Antarctica The Beautiful

Author: Irina Marinov, Assistant Professor, Earth and Environmental Science Dept.

The first thing you notice on an Antarctic expedition is that the Antarctic continent is very far away from everywhere else. For example, from Philadelphia you first take a 4+ hour flight south to Miami or somewhere like that, then you embark on a 10 hour flight to BuenosAires. Once in Buenos Aires, you need to get on another 4+ hour flight that takes you to Ushuaia (Argentina), the Southernmost tip of Tierra del Fuego, Patagonia. In Ushuaia, you embark on your ship and spend almost two days at sea crossing the Drake Passage (sometimes a very bumpy ride) before finally seeing the Antarctic coast. And then, after you spend a few days along the Antarctic coastline you must follow the entire lengthy procedure again in reverse order to get back home. But the rewards are incredible. Even that first sighting of Antarctica is so spectacular, that it is well worth the 4-day trip to get there. Antarctica is the coldest, driest and windiest continent, and has the highest average elevation (around 1900m or 1.2 mi) of all the continents, with spectacular glaciers and snow-covered mountains emerging straight out of water.

But let me start this blog from the beginning. Our expedition actually started with one great (though rainy) day visiting Buenos Aires, including a visit to the balcony where Evita (or was it Madonna?) sang her heart out to the world, the Plaza de Mayo and the colorful and happy La Boca neighborhood where historically Genovese immigrants have arrived to Argentina. We also had time to mingle for one evening with newly made Penn and non-Penn friends, and taste some amazing Argentinian steaks downtown. The next early morning we took a very early flight to Ushuaia, Patagonia, the Southernmost town of the world. On our arrival we were guided on a bus tour of the nearby National Park. We were secretly told by our very funny local guide that a nearby – but far less known – town in Chile actually is technically even further south than Ushuaia. However, as advised, we promptly forgot the name of the Chilean town and proceeded to take hundreds of pictures of the world’s southernmost National Park, southernmost continental post office, southernmost lake and town, the southern tip of the Route 3 (a road that crosses all the Americas from Alaska southward) and many other southernmost such treasures.

 

Street sign in Ushuaia, Argentina

Street sign in Ushuaia, Argentina

Parque Nacional Tierra del Fuego, near Ushuaia, Argentina

Parque Nacional Tierra del Fuego, near Ushuaia, Argentina

Ushuaia (Argentina), the Southernmost town of the world, as seen from our Antarctic-bound ship “L’Austral”.
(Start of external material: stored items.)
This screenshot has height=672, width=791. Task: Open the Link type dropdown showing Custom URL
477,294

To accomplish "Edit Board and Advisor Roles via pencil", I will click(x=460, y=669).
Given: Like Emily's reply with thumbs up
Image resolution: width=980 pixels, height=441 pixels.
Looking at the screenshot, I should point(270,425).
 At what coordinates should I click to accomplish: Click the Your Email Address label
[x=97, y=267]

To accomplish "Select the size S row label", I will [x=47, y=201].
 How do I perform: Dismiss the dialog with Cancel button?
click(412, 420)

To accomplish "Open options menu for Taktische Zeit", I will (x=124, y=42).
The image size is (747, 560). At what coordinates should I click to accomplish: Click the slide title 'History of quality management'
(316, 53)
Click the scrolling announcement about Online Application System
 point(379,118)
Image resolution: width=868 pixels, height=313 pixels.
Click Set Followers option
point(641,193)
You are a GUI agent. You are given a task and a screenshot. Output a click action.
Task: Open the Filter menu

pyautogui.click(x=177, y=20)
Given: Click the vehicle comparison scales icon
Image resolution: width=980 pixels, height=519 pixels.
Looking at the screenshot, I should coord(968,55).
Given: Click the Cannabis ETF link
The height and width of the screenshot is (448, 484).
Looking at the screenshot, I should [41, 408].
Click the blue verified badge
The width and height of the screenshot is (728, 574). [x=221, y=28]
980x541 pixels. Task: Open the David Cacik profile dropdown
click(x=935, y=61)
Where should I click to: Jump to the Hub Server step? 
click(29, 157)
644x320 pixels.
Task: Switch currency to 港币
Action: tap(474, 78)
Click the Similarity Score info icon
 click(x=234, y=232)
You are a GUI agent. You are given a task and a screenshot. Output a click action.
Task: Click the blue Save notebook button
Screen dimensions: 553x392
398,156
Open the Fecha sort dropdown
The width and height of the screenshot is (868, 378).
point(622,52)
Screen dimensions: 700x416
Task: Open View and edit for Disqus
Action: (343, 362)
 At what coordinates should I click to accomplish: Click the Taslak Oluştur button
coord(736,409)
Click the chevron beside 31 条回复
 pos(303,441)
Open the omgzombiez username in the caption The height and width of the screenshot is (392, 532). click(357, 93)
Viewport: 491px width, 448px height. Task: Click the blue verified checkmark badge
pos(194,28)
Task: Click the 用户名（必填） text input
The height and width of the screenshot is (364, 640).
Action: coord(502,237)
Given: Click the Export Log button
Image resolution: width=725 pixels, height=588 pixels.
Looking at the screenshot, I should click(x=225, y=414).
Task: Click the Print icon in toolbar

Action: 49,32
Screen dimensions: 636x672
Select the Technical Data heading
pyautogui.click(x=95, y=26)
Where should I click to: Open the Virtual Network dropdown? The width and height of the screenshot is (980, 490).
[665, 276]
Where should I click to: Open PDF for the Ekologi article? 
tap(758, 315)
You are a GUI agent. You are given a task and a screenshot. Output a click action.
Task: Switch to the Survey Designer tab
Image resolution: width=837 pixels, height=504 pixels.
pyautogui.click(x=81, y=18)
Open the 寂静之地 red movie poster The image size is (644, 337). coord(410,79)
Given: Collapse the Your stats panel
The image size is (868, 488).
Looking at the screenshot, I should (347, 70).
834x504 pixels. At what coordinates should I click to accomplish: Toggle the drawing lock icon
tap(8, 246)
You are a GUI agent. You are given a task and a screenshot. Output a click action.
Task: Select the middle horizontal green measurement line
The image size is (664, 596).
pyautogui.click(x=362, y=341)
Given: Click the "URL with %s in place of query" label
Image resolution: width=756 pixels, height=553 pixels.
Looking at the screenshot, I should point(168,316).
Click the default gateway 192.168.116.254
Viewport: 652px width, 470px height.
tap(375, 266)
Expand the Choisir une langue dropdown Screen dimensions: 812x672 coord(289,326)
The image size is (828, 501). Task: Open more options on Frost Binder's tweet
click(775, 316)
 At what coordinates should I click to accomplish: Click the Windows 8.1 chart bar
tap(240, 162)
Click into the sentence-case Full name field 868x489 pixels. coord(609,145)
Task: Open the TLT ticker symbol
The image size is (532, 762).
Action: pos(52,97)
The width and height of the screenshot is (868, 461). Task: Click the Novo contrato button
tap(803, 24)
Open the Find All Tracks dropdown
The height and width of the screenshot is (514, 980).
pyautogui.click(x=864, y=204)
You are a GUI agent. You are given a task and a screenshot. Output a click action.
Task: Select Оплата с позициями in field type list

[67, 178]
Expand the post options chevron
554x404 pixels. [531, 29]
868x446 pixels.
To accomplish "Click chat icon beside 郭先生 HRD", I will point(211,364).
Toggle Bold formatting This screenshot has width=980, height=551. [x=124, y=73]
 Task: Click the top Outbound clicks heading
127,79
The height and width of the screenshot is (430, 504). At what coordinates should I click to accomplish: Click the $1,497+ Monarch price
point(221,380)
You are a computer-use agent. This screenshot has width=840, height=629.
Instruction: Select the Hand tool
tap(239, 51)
Ushuaia (Argentina), the Southernmost town of the world, as seen from our Antarctic-bound ship “L’Austral”.

I have a great distrust of tour guides. Or rather, after a few disastrous experiences in various parts of the world, I had completely sworn off tour guides and decided to travel to new places with a Lonely Planet guidebook companion instead. To my complete surprise, our local guides in Buenos Aires, Ushuaia, and on the ship, were extremely knowledgeable, professional and thoroughly pleasant and fun. The naturalist crew on the ship was also top notch, and composed of 6-7 young naturalists with extensive real-life and scientific experience at sea in the Artic and Antarctic environments. I will have to credit Gohagen, our organizing tourist agency that specializes in educational alumni travel, for their choice of naturalists and guides and a flawless organization of the trip.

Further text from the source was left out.